"Les yeux sont là quand ils voient - Les choses sont là quand elles sont vues."
Aldo Lanzini
Cette exposition organisée la Fondation Tanagra propose une série d’autoportraits de l’artiste portant ses propres créations de masques de tricot et de crochet. On comprend le titre qu’Aldo Lanzini a donné à cette série dès que l’on remarque le regard qui s’exprime, derrière le masque : ces yeux là voient bel et bien et c’est le spectateur qu’ils observent, droit dans les yeux, avec une expression d’une merveilleuse douceur, d’une sincérité et d’une sérénité magnétiques. Les choses, ces masques-cagoules en l’occurrence, sont bien là, réelles. Elles existent, puisque nous les voyons.
Ces stupéfiantes créations qui semblent surgies d’un monde perdu sont à la fois futuristes et totalement contemporaines. On y trouve l’évocation des parures de Papous et de ces autres peuplades dont la géographie nous échappe mais que nous avons un jour ou l’autre admirées, parce qu’elles ont gardé leur âme d’enfant. Elles évoquent ces ornements de danseurs se préparant pour une transe tribale, avec, pour chacun d’entre eux, ce fil qui les relie à un monde animal, instinctif et magique, où l’innocence n’est pas de la naïveté mais un état de grâce permanent.
Ils empruntent aussi bien aux parures guerrières, au cartoon, à la mode la plus extrême car la plus libérée de sens, au monde des grands fonds marins, des crustacés et des mollusques incompréhensibles, comme à celui des oiseaux aux plumages rutilants – la seule espèce animale, je crois, où les mâles sont toujours plus flamboyants que les femelles - et il faut bien l’être pour se lancer dans de telles transes chorégraphiques dans le seul but de séduire ces dames qui jouent les blasées en picorant çà et là.

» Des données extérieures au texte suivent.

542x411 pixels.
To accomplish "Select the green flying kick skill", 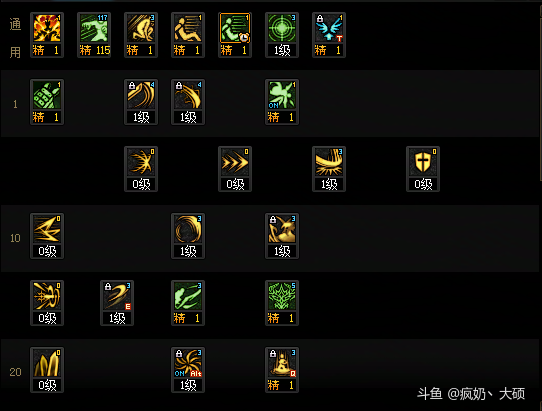I will tap(188, 303).
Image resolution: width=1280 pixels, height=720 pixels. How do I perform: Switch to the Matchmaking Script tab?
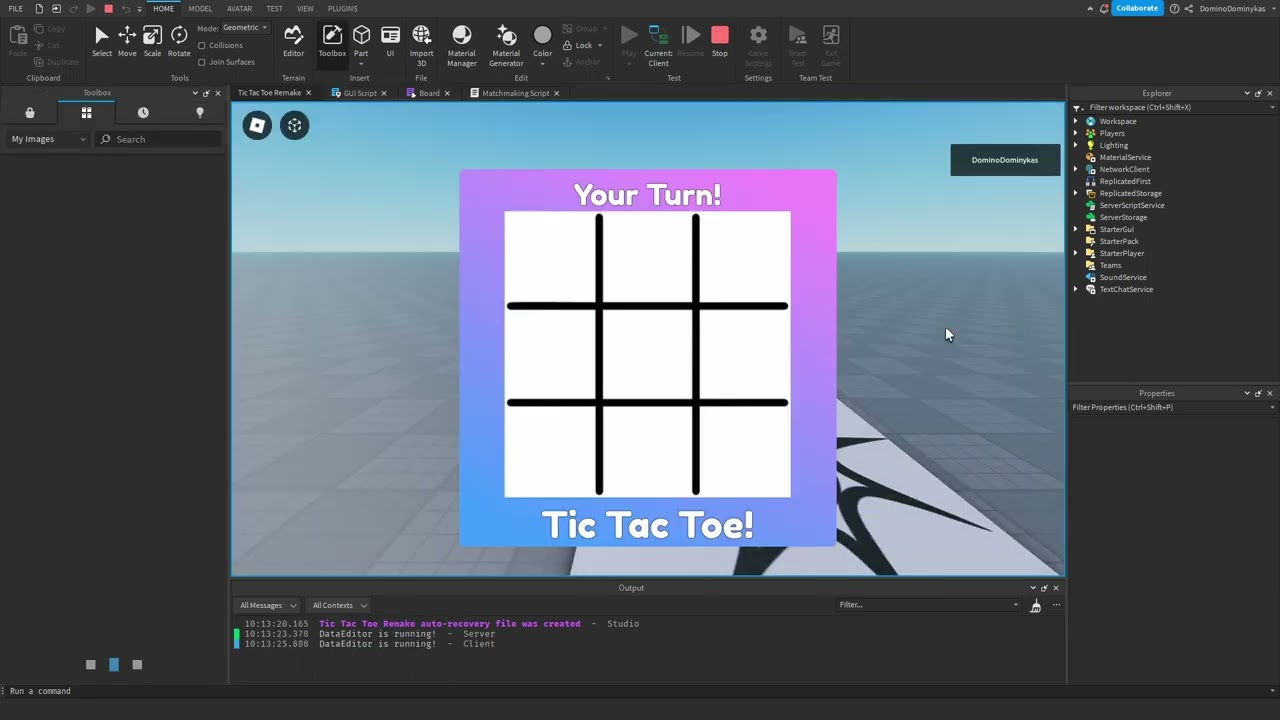click(515, 93)
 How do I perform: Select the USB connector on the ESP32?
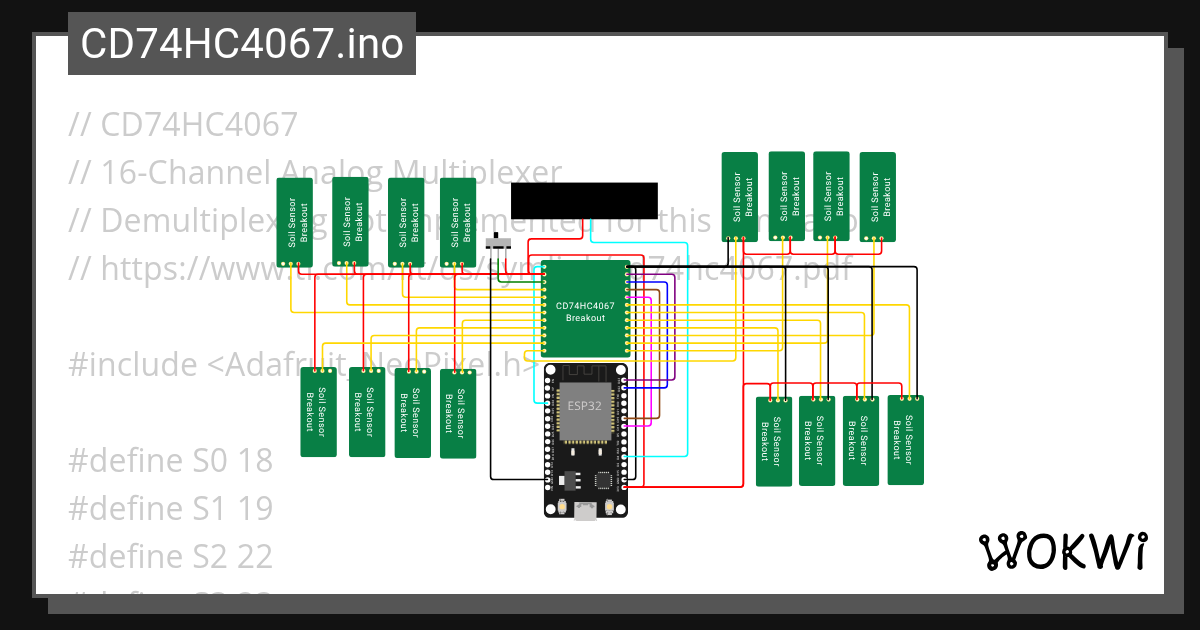[585, 512]
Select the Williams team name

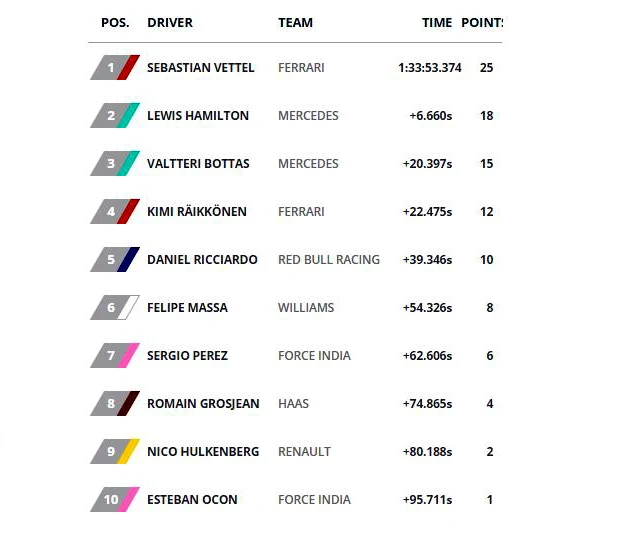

Mais ces masques, en sont ils vraiment ? Evidemment non, puisque le rôle premier du masque est de conférer l’anonymat à celui qui le porte, de le protéger du regard de l’autre. Bien au contraire, le regard de l’artiste, à travers les mailles ou les ouvertures de ces cagoules merveilleuses, jubilatoires sans jamais être clownesques, semble nous interroger en silence : et vous, quel est votre masque ? Que l’on y croise les ombres d’Hannibal Lecter et de Elephant Man, désamorcées de toute charge morbide ou effrayante, ou encore un hommage au génial Leigh Bowery, le talent d’Aldo Lanzini, si riche, si poétique, si envoutant, est totalement personnel. Son message est d’une limpidité totale. : il est tout entier de sensualité et de pudeur et je trouve cela tout simplement miraculeux.